The war of the packets | Protecting the internet from DDoS

By December 19, 2019 Blog

Preface: While I appreciate what is proposed in this blog may be extreme and have flaws, it is just a proposed idea. Comments and critique are welcome.

Why we need to take the offensive to all those who don’t want to play their role in keeping one of humanity’s biggest achievements from being destroyed.

The internet and how it operates is something most people take for granted. As long as they can grab their phone out of their pocket or open their laptop, people’s expectations are that they are instantly online with fast access to the latest news, instagram updates or cat videos. The internet is becoming so much more than that – almost everything that we do with technology now requires good connectivity – music streaming on Spotify or Pandora, Cloud business apps for communications and productivity – even getting around in the physical world with Uber/Lyft/Grab etc. are all heavily reliant on stable internet access.

That stability is under serious pressure and if nothing is done to counter a looming new threat, we could lose it.

The Internet is Under Serious Attack

Denial of Service attacks (DoS) are becoming one of the most pervasive and biggest risks for the ongoing operation of the internet. In the “good ol’ days” of the early internet, DoS attacks were just for “a bit of a laugh” or used for some trivial vendetta – one person with a faster internet connection sending too much data to overload another with a slower connection to them offline. With the internet not playing a crucial role in day to day lives it was hardly worth thinking about.

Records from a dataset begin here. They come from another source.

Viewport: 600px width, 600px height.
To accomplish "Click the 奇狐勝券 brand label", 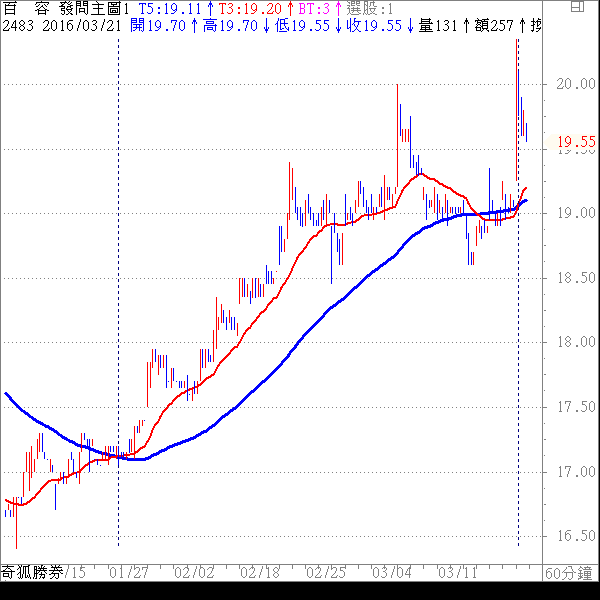I will (x=32, y=573).
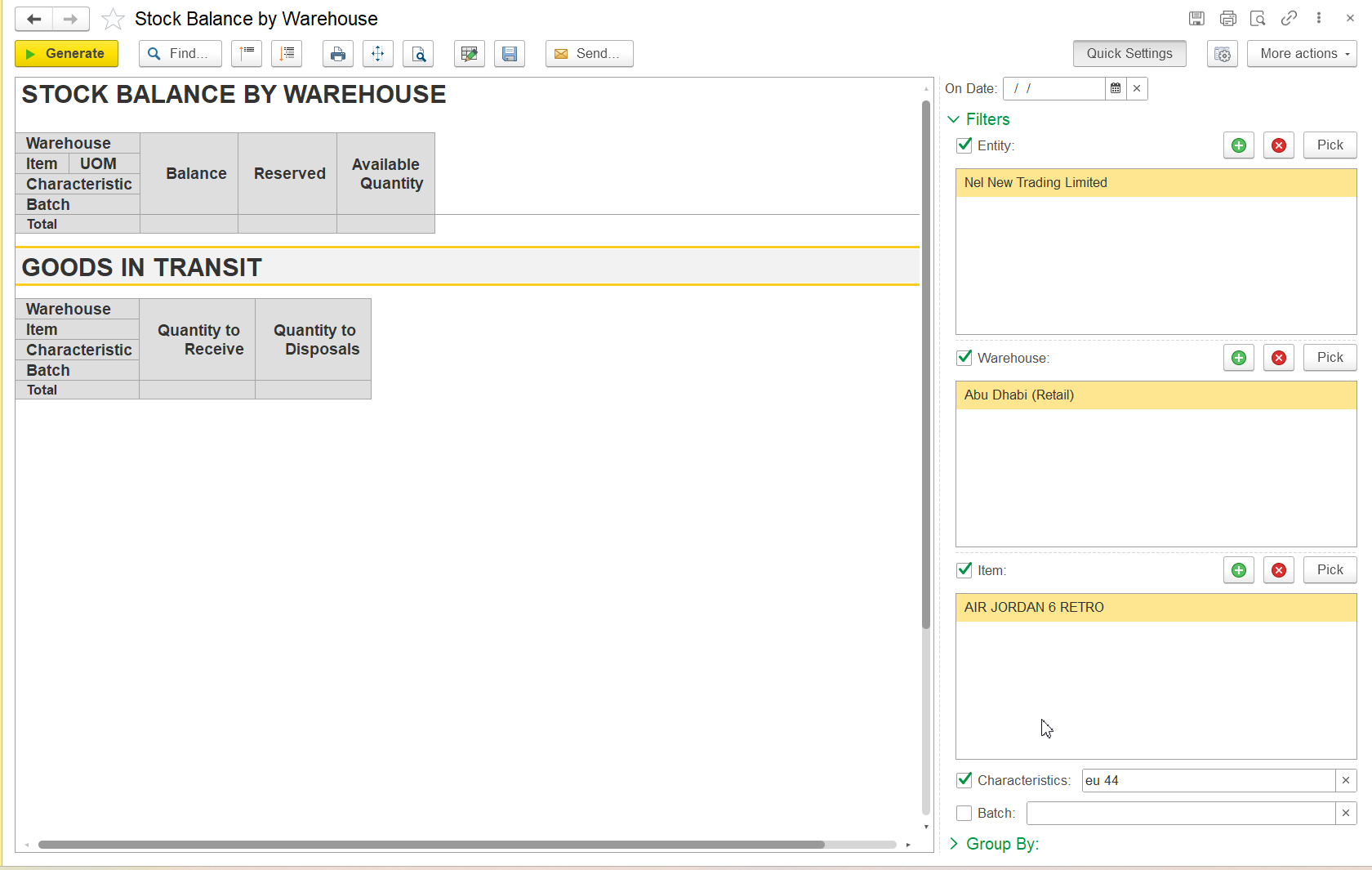
Task: Expand the Group By section
Action: 953,844
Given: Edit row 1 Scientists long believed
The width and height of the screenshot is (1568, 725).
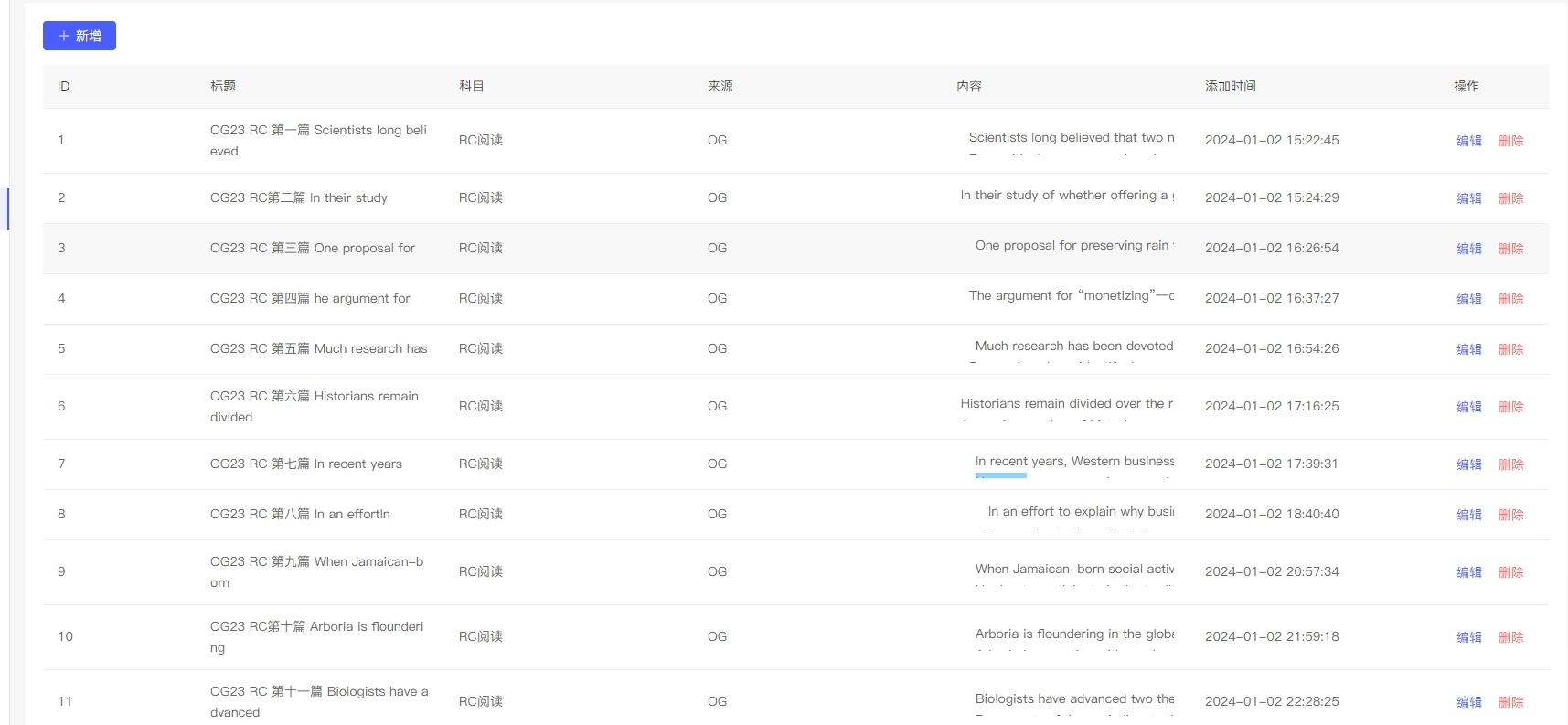Looking at the screenshot, I should pos(1468,141).
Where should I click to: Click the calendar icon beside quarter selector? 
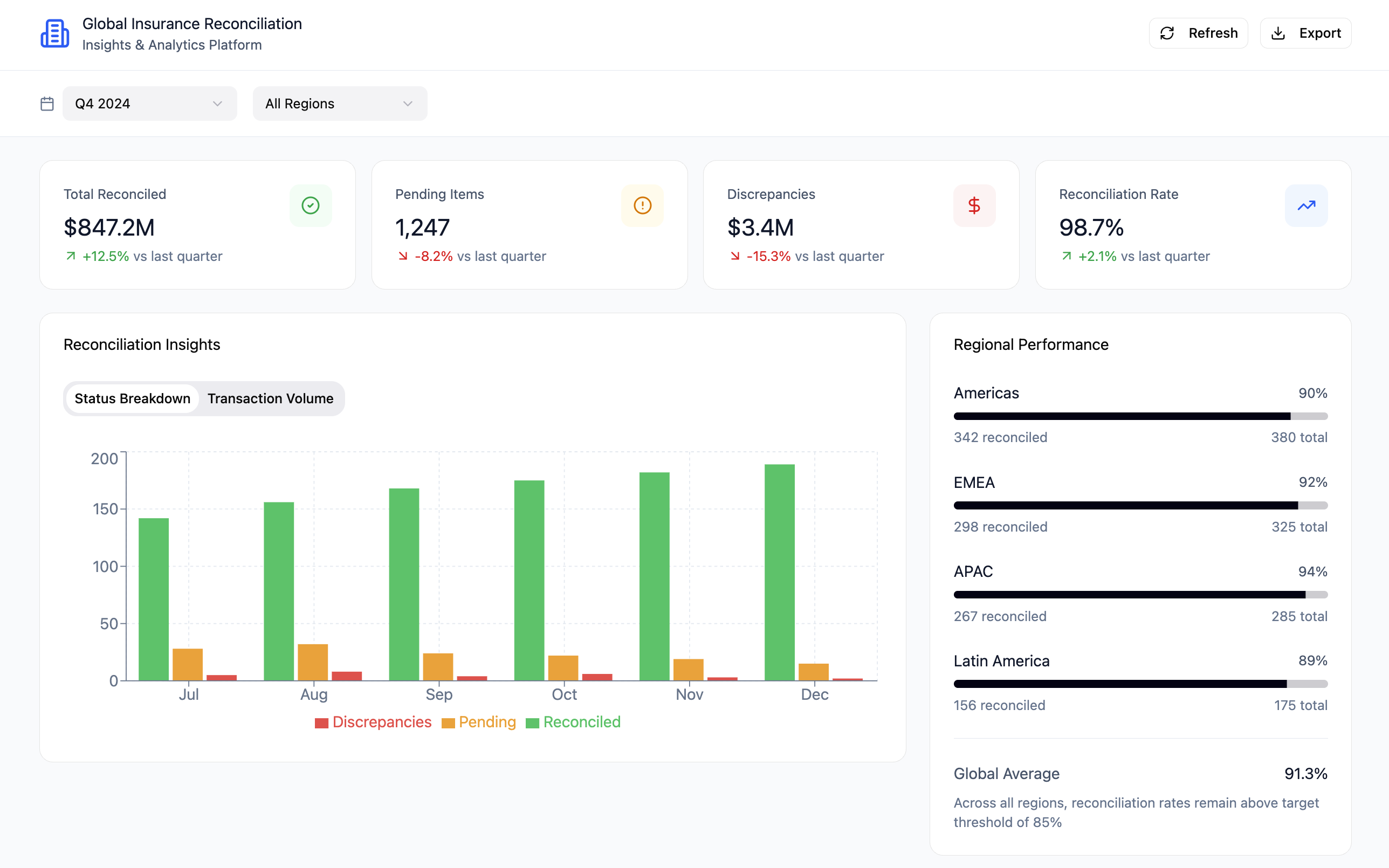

Through the 2000s the internet started becoming more and more important to our lives through its role in our social lives, commerce and virtually all communications; DoS also evolved with into what became known as DDoS or “distributed denial of service” attacks. The next evolutionary step and from where the first D derives its name are where multiple computers (and now any internet connected device) work together to create a DoS attack that is the sum of all participants. Now with those participants start to number 100,000 or greater there power is immense.

Most are participants that never knew they were involved rather their computers were hijacked with rogue software, becoming part part of “botnets” – a collection of computers that together can create a large DoS attack. Botnets began life through computers running less secure operating systems #cough# Windows #cough# being infected by malicious software called malware, usually through the visiting of an uncouth website or opening a phony email attachment. The point was that the fact these were distributed could bring literally hundreds of thousands of infected devices to bear in the attack a single target – not even the fastest internet connection of the victim could take that traffic and survive. As time progressed the malware began being spread through new methods such as socially engineered emails – a method of baiting people to allow it to infect their computers through making the malware look like legitimate content.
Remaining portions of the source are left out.